At the 2021 ARIA Music Awards, the album was nominated for Album of the Year, Best Group and Best Rock Album.

Background 
In a statement, Midnight Oil members said, "After centuries of struggle for recognition and justice, 2017's Uluru Statement from the Heart called for the establishment of a 'First Nations Voice' enshrined in the Australian Constitution and the establishment of a 'Makarrata Commission' to supervise agreement-making and truth-telling between governments and Aboriginal and Torres Strait Islander peoples. We will donate our share of any proceeds received from this release to organisations which seek to elevate the Uluru Statement from the Heart in particular and Indigenous reconciliation more broadly".

Makarrata is a Yolngu word "describing a process of conflict resolution, peacemaking and justice", or "a coming together after a struggle", and delegates said that it "captures our aspirations for a fair and truthful relationship with the people of Australia", and the Makarrata Commission would "supervise a process of agreement-making between governments and First Nations".

Frontman Peter Garrett said, "It's been 250 years since Cook landed, when Aboriginal and Islander peoples' children, land & waters were first taken away.

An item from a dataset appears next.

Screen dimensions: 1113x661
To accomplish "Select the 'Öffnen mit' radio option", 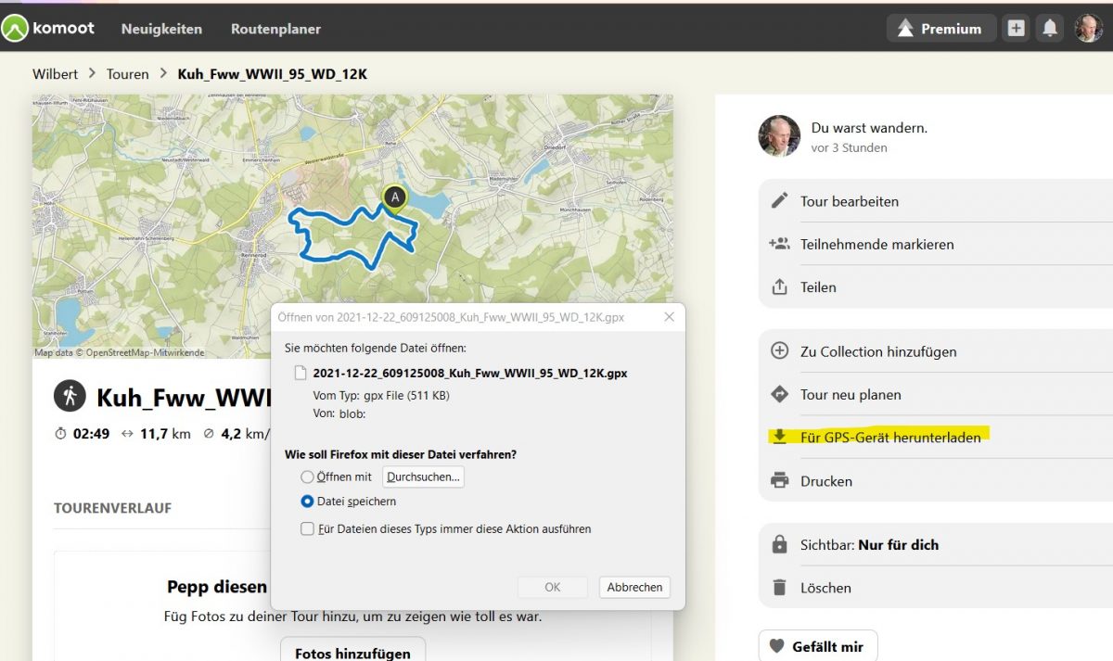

Yet the impacts of the original dispossession are still widely felt. We urgently need to up the ante on Reconciliation generally and follow through on the ground breaking Uluru Statement. These songs are about recognising that our shared history needs settlement, and that more than ever, as the Statement From The Heart proclaims, we need to walk together to create a better future".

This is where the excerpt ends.